-- To do --
Beneath this line are the data; copy exactly the part of them that opens with the line containing "Home (269, 8)" and closes with the line containing "Share post (205, 313)", and only that part.

Collected data:
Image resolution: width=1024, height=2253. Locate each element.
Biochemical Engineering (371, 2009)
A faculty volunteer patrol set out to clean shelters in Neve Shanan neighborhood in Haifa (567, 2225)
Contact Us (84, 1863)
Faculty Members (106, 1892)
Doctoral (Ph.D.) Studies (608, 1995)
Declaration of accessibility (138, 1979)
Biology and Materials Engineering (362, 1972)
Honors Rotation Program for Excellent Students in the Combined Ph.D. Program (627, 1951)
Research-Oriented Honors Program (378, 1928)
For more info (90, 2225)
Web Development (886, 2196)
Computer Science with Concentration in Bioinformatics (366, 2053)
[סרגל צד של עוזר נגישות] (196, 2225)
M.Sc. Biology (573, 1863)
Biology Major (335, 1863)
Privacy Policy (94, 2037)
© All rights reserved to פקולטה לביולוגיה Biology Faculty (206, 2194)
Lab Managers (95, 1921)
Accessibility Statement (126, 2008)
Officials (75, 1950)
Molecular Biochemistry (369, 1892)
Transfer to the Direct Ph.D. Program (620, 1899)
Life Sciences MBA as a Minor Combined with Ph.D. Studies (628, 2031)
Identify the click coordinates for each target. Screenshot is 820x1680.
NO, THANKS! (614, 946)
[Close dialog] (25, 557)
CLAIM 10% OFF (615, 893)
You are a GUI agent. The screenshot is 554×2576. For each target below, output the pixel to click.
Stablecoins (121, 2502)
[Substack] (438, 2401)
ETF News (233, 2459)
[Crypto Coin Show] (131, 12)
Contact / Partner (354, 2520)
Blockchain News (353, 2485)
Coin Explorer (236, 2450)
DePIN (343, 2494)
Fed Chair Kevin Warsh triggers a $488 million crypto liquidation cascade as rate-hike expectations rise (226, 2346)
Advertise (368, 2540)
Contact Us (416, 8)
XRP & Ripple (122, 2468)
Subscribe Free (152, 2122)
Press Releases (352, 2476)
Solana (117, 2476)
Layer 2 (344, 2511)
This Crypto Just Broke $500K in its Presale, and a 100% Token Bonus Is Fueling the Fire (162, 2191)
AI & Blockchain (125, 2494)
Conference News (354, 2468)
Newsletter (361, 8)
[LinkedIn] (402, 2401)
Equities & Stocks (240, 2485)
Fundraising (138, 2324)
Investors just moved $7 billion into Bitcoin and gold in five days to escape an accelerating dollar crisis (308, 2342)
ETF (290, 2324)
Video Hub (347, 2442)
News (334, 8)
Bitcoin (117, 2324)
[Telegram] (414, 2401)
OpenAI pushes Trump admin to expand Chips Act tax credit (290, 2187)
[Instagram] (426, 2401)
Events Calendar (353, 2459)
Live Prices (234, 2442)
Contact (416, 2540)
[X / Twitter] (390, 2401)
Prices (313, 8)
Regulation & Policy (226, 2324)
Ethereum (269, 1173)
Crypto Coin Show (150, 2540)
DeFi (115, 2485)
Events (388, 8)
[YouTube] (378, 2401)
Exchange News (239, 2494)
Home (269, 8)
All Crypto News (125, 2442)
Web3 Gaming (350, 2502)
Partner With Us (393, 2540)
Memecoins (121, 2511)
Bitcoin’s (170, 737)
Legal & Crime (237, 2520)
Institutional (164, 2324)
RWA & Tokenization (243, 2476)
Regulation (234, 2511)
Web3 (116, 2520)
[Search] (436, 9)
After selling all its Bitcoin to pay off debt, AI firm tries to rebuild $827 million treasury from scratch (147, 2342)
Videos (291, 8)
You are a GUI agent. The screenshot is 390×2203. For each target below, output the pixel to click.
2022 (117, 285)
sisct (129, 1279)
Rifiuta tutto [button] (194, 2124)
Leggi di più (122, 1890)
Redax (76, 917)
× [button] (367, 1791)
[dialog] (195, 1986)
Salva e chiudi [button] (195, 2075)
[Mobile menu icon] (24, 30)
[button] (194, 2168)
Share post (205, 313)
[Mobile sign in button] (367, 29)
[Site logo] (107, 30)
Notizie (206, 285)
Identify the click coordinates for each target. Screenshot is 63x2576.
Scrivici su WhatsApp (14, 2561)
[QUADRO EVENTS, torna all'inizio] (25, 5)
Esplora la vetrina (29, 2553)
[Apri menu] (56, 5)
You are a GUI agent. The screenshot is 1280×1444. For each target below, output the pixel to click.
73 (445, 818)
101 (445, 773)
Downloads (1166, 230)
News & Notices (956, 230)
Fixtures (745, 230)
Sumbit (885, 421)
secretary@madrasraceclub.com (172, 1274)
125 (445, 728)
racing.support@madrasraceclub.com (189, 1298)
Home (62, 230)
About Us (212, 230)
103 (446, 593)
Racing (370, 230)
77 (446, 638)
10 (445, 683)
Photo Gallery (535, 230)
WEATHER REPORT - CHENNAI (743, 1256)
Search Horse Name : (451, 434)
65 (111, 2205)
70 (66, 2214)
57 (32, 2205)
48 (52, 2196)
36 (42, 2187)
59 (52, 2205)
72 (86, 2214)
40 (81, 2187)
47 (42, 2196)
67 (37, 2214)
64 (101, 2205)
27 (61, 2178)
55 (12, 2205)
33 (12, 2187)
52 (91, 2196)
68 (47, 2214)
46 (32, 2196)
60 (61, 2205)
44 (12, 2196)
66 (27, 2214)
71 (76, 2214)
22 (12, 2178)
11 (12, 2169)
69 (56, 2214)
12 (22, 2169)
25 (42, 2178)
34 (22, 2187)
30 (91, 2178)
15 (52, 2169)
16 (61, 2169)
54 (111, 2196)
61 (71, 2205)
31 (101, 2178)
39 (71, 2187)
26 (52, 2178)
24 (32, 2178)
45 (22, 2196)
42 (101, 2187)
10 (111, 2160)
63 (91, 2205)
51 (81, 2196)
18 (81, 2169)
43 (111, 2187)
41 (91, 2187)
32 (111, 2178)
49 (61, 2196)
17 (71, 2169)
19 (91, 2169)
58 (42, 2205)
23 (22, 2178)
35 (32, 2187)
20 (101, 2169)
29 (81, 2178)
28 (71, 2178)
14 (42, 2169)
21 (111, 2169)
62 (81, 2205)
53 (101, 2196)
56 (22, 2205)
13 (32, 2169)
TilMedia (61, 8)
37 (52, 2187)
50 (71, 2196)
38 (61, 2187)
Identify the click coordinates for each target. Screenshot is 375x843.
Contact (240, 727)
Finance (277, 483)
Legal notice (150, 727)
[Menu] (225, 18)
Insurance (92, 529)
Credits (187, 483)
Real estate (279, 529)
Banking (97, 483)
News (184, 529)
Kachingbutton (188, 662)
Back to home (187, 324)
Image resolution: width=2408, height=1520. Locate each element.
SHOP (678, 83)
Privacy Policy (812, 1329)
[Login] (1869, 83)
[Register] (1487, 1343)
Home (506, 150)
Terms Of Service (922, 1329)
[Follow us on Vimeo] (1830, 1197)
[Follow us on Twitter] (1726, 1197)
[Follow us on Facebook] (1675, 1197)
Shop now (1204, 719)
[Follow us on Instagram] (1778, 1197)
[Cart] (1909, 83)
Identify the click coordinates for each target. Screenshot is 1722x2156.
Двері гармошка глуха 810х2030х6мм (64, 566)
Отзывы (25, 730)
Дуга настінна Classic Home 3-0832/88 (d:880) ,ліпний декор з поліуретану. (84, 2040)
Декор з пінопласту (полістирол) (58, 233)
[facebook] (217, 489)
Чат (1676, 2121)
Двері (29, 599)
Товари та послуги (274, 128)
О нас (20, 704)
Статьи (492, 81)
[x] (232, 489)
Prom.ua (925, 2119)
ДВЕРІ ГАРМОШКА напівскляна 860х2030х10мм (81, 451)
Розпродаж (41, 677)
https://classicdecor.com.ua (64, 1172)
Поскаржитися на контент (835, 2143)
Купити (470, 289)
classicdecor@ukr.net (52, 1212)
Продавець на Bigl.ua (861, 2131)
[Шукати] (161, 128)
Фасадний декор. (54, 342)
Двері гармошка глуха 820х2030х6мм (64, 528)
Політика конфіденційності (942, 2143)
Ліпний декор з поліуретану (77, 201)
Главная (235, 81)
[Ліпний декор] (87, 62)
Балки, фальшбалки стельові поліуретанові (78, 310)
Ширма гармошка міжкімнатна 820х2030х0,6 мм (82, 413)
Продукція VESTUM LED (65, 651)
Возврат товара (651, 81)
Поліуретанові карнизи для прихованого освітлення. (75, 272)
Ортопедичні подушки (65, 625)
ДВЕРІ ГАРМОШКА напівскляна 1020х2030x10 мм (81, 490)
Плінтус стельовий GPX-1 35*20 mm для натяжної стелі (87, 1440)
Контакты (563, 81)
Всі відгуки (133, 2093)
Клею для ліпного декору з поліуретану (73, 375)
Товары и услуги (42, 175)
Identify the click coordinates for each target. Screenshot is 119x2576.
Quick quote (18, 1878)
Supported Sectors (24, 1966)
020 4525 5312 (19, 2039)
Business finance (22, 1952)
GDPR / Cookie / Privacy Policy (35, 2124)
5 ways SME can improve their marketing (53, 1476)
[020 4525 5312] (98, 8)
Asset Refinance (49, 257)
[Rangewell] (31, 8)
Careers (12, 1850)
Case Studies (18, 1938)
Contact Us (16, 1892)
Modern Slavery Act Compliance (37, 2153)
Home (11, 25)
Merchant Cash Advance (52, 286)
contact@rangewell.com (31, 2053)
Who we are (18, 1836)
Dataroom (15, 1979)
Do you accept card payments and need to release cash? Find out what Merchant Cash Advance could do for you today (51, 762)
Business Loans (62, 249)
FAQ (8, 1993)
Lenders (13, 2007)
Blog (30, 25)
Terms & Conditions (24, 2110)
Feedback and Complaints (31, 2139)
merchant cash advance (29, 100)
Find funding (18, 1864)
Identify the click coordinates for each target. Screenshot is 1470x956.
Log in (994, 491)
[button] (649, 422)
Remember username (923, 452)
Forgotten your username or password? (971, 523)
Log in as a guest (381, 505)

-- Expected answer --
Home (269, 8)
All Crypto News (125, 2442)
Web3 Gaming (350, 2502)
Partner With Us (393, 2540)
Memecoins (121, 2511)
Bitcoin’s (170, 737)
Legal & Crime (237, 2520)
Institutional (164, 2324)
RWA & Tokenization (243, 2476)
Regulation (234, 2511)
Web3 (116, 2520)
[Search] (436, 9)
After selling all its Bitcoin to pay off debt, AI firm tries to rebuild $827 million treasury from scratch (147, 2342)
Videos (291, 8)
You are a GUI agent. The screenshot is 390×2203. For each target below, output the pixel to click.
2022 (117, 285)
sisct (129, 1279)
Rifiuta tutto [button] (194, 2124)
Leggi di più (122, 1890)
Redax (76, 917)
× [button] (367, 1791)
[dialog] (195, 1986)
Salva e chiudi [button] (195, 2075)
[Mobile menu icon] (24, 30)
[button] (194, 2168)
Share post (205, 313)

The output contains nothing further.